Brand Britain Takes A Bashing From Brexit

It once came as a surprise to most Brits that the country's goods and services have a high value attached to them abroad. Flamboyant designer Laurence Llewelyn-Bowen recently quipped to me in a conversation about exporting that the irony is that we Brits are great at assuming everyone thinks we're "pants". However, go out there and test the waters and foreign markets generally think we're super cool and trendy or wonderfully old-fashioned with a promise of heritage.

It's not just a one-off. I interview a lot of company heads about export and they will typically reveal that Britain has a far better image abroad than its own citizens give it credit for. That's why it's a little alarming to see how research from JWT could be impacting this positive vibe the union jack emblem has when attached to our goods and services. 

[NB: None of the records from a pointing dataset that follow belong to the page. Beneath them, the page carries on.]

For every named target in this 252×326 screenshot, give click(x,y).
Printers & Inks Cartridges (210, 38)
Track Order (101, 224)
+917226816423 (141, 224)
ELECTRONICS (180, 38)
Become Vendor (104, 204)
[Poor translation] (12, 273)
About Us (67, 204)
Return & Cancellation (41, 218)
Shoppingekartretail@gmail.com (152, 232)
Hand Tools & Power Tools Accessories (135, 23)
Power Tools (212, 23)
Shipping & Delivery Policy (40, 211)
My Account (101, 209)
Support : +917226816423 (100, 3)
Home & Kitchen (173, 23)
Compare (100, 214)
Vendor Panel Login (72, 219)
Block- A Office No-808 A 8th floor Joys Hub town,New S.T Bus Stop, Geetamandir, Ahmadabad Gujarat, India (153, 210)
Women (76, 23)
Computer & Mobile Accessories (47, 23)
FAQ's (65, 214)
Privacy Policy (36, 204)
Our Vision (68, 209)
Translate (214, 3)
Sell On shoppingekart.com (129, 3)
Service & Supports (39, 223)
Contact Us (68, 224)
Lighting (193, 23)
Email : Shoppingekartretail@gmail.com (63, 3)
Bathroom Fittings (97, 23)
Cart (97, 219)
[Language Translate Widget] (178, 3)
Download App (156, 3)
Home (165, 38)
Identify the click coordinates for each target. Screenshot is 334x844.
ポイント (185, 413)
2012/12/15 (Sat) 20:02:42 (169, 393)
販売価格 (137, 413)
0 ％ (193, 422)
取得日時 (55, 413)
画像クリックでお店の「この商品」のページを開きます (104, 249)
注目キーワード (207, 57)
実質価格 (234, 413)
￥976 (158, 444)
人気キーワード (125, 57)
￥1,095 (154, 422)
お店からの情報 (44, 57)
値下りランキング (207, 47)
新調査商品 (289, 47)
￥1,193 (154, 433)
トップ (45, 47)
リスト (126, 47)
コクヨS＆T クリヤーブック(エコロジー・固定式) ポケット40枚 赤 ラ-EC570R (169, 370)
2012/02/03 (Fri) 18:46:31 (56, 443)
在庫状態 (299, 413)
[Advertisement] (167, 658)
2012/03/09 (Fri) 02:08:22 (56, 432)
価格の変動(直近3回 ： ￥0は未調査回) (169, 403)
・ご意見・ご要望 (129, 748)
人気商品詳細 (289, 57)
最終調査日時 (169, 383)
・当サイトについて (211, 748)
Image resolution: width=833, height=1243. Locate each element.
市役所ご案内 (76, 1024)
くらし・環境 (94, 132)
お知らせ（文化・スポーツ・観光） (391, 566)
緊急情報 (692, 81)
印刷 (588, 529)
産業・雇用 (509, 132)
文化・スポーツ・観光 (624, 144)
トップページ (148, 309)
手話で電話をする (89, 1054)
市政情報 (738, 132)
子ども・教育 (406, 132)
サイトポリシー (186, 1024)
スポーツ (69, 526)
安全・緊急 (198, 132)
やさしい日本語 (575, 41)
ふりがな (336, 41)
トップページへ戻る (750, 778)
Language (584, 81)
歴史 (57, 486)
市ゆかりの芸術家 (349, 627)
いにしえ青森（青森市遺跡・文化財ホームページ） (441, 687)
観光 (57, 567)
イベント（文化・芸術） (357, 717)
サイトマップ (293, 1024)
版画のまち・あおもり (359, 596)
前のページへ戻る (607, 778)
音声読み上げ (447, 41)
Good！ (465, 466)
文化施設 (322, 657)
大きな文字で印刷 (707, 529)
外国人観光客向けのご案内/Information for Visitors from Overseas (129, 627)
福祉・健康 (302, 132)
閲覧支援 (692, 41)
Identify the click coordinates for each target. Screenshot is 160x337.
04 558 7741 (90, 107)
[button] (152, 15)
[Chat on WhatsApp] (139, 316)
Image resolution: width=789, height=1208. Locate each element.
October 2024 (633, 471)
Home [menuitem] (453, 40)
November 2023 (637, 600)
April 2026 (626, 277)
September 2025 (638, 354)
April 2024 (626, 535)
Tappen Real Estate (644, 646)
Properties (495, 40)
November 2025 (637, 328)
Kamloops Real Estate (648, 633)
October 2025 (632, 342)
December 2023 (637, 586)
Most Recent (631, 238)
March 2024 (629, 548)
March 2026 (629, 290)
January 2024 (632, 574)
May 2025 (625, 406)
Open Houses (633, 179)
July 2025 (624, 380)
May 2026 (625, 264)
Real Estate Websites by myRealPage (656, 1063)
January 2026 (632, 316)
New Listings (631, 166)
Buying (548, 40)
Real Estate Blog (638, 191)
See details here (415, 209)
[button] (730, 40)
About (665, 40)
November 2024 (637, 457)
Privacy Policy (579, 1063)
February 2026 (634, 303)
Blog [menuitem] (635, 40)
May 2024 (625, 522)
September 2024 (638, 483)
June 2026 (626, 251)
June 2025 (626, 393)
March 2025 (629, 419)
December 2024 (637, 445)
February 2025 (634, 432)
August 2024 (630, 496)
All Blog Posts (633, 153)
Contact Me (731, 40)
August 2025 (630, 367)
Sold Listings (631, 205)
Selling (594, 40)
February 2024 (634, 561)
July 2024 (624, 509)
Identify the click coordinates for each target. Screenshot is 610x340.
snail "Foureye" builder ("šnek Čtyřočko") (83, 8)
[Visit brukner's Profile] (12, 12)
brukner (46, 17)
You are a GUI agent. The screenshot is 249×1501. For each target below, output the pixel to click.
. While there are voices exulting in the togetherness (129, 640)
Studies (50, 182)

The headlines from its research sum up how a few more people have come to terms with Brexit and think it may work out -- it's still only about one in three people who are optimistic. However, the secondary piece of research looked at how Brits see themselves and how others see us. While nearly a third of Brits think the country could be summed up as "fair," less than 10% of Italians, Germany and Poles agreed.

Conversely, only 10% of Briton thought the word "nationalist" would sum up the country up compared to 39% of Italians, 30% of Germans and 31% of French people. Put very simply, we may have started to become accustomed to the country being well regarded abroad and have little idea that the vote to leave the EU has seen us labelled as nationalist rather than fair.

It's a big deal for British brands that have been trading on that quintessential British feeling of fair play, decency and quality. And what's worse, this is what the UK public voted for. Interestingly, the JWT research now says that while 50% of Brits surveyed would vote to Remain if there were another vote, a mere 37% would still vote to Leave, with 13% on the fence.

Whatever happens in the next couple of years of trade talks between the UK and the EU, British brands will have to accept that "Brand Britain" is lacking a little shine now that a tiny majority have voted for Brexit.